BALTIMORE-SOA security gets more complex in the world of hosted services, cloud computing and software as a service. But approaches and specifications like Enterprise Integration Security Patterns, Web Services-Policy and Web Services-Security help alleviate some of the complexity.
In a keynote at the Web Services Security & SOA Conference and Expo here, Eric Newcomer, chief technology officer at Iona Technologies, said SOA is often deployed in heterogeneous environments where services abstract business logic from the underlying technology.
However, security federation is required to overcome the complexity and challenges of emerging heterogeneous systems in order to bridge domains and apply single sign-on opportunities, he said.
Moreover, the WS-Policy specification can be used as a bridge, “but care must be taken in publishing” services under this specification, Newcomer said.
WS-Policy provides a framework for describing the capabilities and requirements of a Web service. It can be used by Web service providers to configure and set requirements, and by Web service consumers to select alternatives that satisfy a producer’s requirements.
However, there are some “gaps” in the WS-Policy specification, Newcomer said. For instance, some security policies-such as the specification of key material-are not defined in the specification. And WS-Policy applications tend to be oriented toward SOAP (Simple Object Access Protocol) and HTTP as opposed to other types of protocols, he said. “Esoteric bindings and protocols require proprietary extensions,” he said.
Hal Lockhart, an engineer who works in the office of the CTO at Oracle’s BEA and is active in various OASIS groups, observed, “My attitude toward WS-Policy is it’s probably good enough to go out and use and get some field experience and see what works and what doesn’t.”
However, he said, “WS-Security provides you with a lot of options and flexibility-more possibilities to protect data and also use it for complex e-commerce scenarios to handle more complexity…”
Newcomer said Iona has some customers that “have been doing SOA for eight years now, starting with CORBA and now doing Web services.”
The company now has more than 1,000 Web services and is beginning to look at opportunities in hosted services, SAAS (software as a service) and cloud computing, and the security requirements involved. “Our business is helping companies with heterogeneous computing environments,” Newcomer said.
But several questions arise when it comes to securing such environments, such as how to best supply security for multiple middleware types in an application technology mixture where services exist at the endpoints.
Strategies for Heterogeneous Environments
Endpoints are where applications consume or provide a service, or, more simply, where they need to share data. The issue of security is further complicated when various policy and configuration mechanisms are in place, when multiple security and trust domains are employed, and when identity versus role-based authorization is used, Newcomer said. These widespread scenarios often occur in broad, heterogeneous environments.

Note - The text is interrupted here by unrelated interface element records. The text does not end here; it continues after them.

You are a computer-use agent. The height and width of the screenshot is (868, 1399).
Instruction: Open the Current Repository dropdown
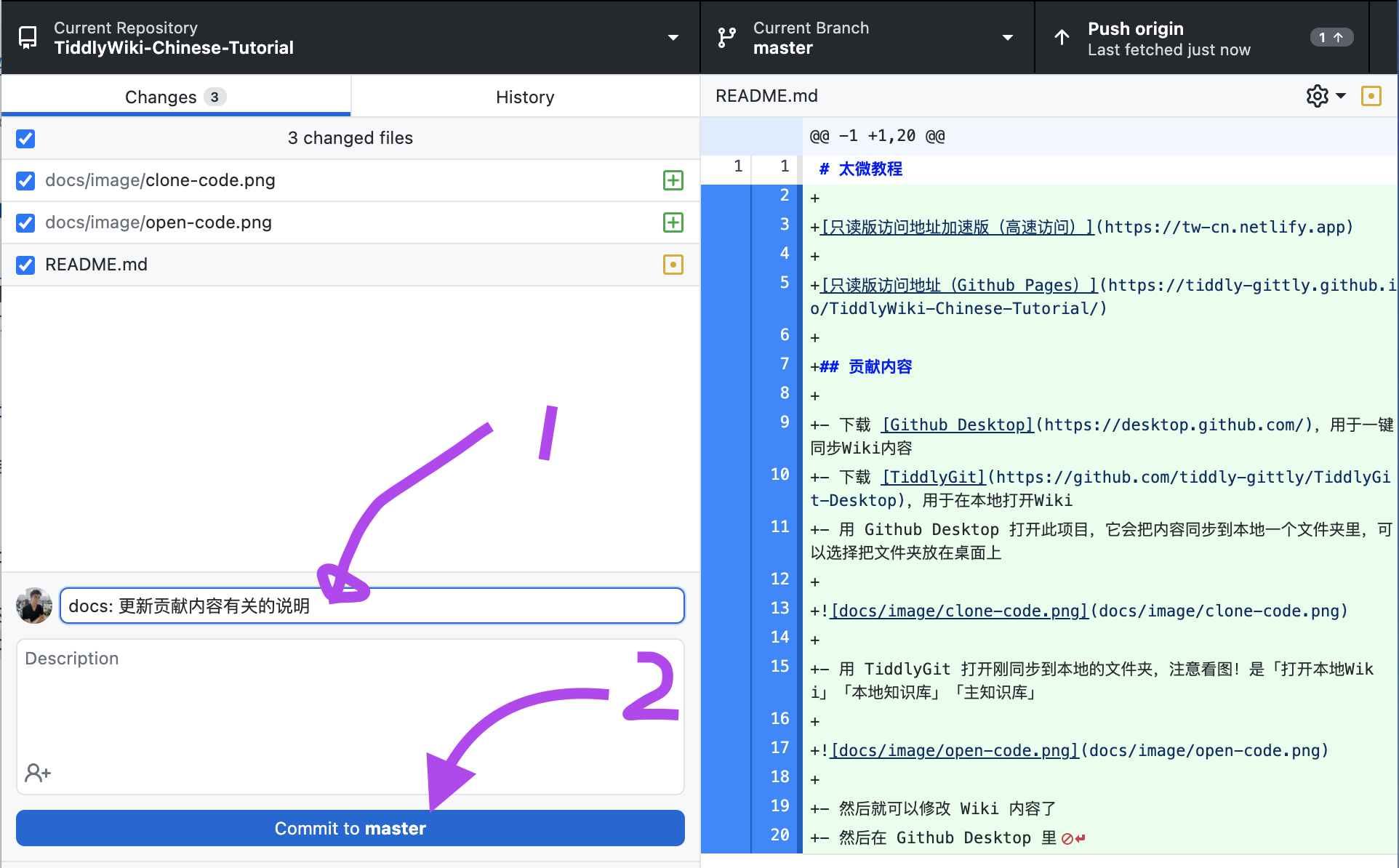coord(673,37)
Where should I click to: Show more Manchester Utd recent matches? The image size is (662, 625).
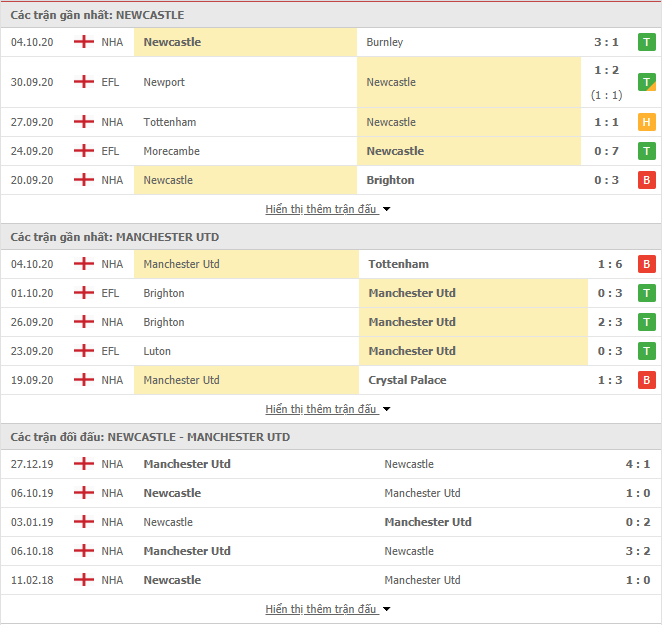[x=328, y=409]
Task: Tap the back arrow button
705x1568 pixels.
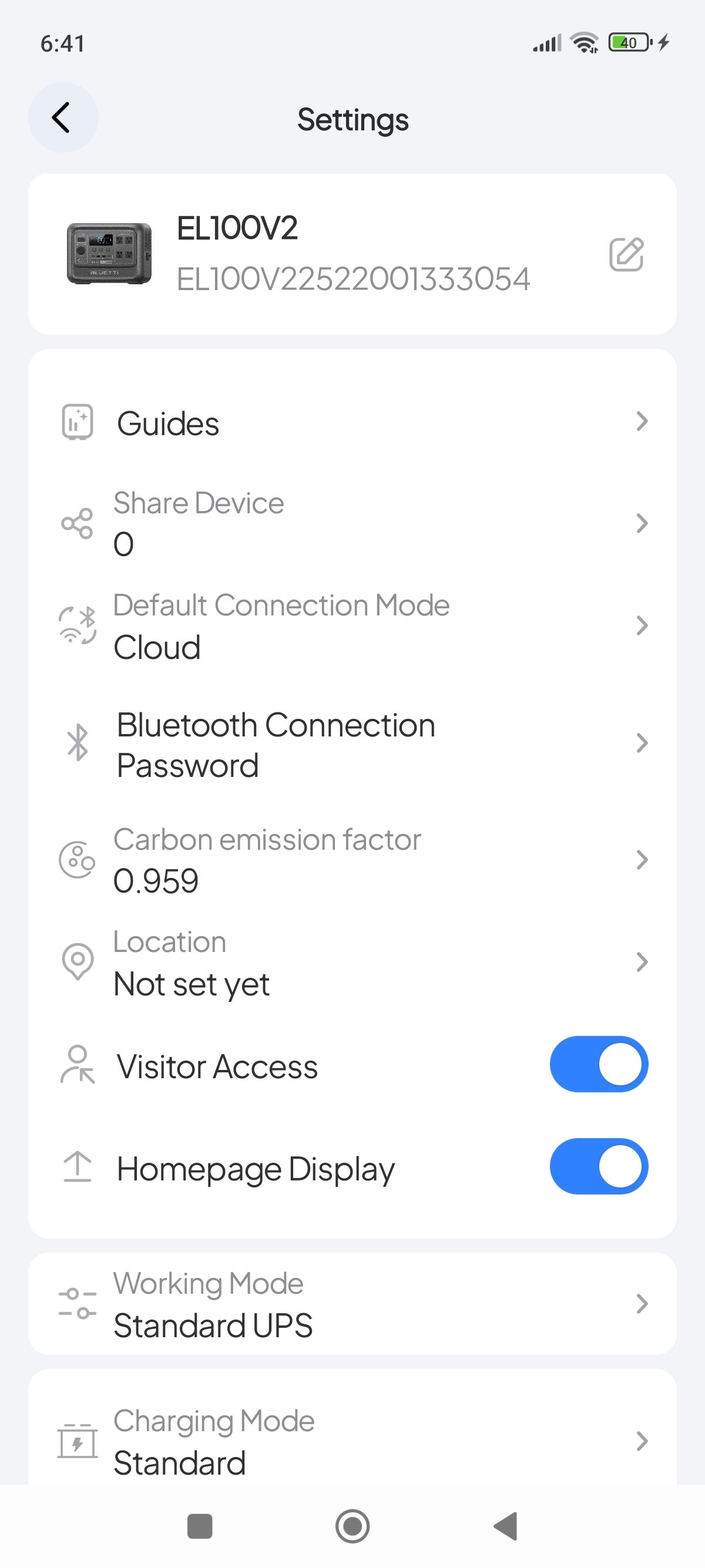Action: point(62,117)
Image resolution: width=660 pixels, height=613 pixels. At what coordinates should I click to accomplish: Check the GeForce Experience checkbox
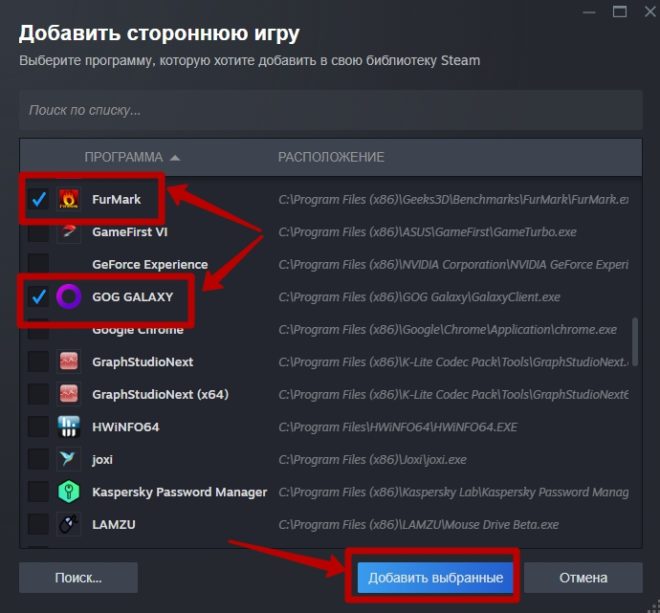click(x=39, y=264)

“When hosted services, software as a service and cloud computing come into the picture and services are both inside and outside the company and you have to access external services, the situations get more complex because services can be anywhere on the Internet, running on any platform, hosted by anyone,” Newcomer said.
So enterprises need a good strategy for handling multiple security credentials in a heterogeneous SOA environment, he said.

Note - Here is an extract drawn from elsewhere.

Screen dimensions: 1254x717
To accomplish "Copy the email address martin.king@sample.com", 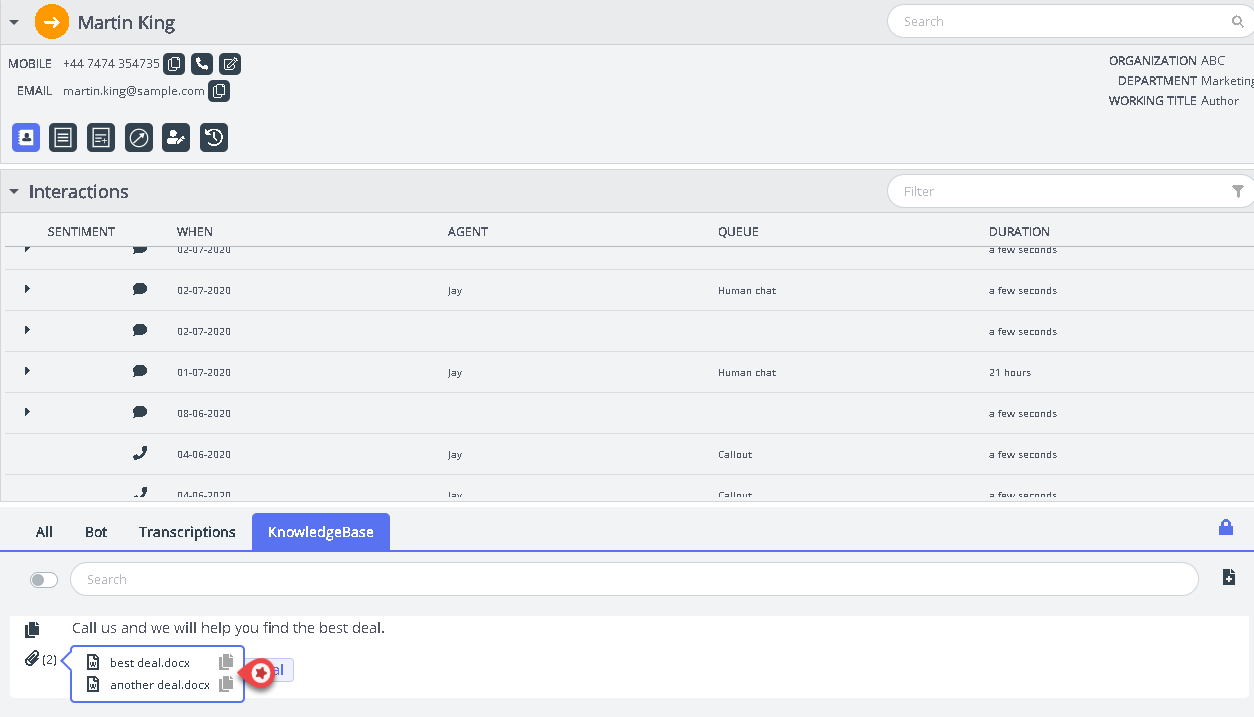I will pos(219,91).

“You want to set up something that recognizes various formats” such as user name tokens, he said.
A key strategy Iona recommends is the use of EISPs (Enterprise Integration Security Patterns). An EISP is a collection of patterns for security integration between disparate middleware technologies. There are three basic patterns: Message Protection, Token Propagation and Token Mediation.
The Message Protection pattern is where an intermediate forms a trusted point for protocol bridging, Newcomer said. In this scenario, all messages sent to and from the intermediate are cryptographically protected and can use a variety of technologies including TLS (Transport Layer Security), WS-Security and GSS (Generic Security Services) Kerberos. However, no client identity information is propagated. To mitigate this, developers can build identity information into their applications.
The Token Propagation pattern involves the replication of credential information, such as user names and passwords, across tiers, Newcomer said, while the Token Mediation pattern involves enabling an intermediate to exchange inbound security tokens via a Security Token Service such as Web Services-Trust.
Newcomer said all three patterns enhance security in heterogeneous SOA environments and are more or less useful depending on the situation.
Iona offers its own Iona Security Framework, which is a stand-alone application supporting single sign-on in distributed, heterogeneous environments and delivering distributed access control.